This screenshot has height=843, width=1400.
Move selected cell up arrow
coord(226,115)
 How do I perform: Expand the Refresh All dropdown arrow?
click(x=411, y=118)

****************************************

TASK BRIEF: Reproduce each entry above. Every word must match.

RESPONSE FOR THIS EXERCISE:
This screenshot has height=843, width=1400.
Move selected cell up arrow
coord(226,115)
 How do I perform: Expand the Refresh All dropdown arrow?
click(x=411, y=118)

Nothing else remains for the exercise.